◆ TASK DATA
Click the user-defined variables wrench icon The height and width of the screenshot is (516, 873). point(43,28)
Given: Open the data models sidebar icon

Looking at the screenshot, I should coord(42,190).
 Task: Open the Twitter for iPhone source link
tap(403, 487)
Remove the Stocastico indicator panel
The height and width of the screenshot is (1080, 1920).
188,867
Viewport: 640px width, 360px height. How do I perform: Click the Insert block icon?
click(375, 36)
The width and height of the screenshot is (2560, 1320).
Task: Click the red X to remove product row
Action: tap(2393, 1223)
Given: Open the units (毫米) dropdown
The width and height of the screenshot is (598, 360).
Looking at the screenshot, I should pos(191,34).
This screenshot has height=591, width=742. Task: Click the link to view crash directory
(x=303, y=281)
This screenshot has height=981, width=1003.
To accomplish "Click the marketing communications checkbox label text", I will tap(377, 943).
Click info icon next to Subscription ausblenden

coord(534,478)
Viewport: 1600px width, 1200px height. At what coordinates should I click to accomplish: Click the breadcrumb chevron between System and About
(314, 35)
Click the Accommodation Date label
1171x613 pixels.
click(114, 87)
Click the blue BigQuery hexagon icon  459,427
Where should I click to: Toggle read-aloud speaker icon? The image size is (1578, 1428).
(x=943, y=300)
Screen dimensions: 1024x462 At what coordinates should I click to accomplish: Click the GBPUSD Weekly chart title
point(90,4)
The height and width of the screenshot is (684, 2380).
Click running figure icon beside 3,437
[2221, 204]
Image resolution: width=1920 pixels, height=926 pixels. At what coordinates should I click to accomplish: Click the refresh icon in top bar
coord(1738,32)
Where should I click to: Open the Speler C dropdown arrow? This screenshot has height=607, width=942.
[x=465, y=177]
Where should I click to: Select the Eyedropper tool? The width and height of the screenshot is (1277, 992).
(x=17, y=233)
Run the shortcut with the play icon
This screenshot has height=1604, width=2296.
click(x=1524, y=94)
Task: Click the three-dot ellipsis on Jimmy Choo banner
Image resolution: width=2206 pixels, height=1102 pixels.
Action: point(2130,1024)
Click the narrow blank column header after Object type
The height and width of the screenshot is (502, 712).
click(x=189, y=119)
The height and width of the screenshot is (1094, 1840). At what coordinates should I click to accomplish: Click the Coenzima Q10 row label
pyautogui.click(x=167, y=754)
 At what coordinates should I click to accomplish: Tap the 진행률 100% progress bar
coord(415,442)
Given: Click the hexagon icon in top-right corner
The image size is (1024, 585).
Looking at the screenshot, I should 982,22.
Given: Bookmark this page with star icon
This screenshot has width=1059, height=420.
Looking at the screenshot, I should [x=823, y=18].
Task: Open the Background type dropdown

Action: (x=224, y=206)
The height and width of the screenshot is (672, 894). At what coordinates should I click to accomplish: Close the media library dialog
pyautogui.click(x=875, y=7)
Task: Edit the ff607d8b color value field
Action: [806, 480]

◆ TASK OBJECTIVE
Copy out in full each line above that contains the word "size". Case counts.

◆ RESULT OF THIS EXERCISE
Where should I click to: Toggle read-aloud speaker icon? The image size is (1578, 1428).
The image size is (1024, 585).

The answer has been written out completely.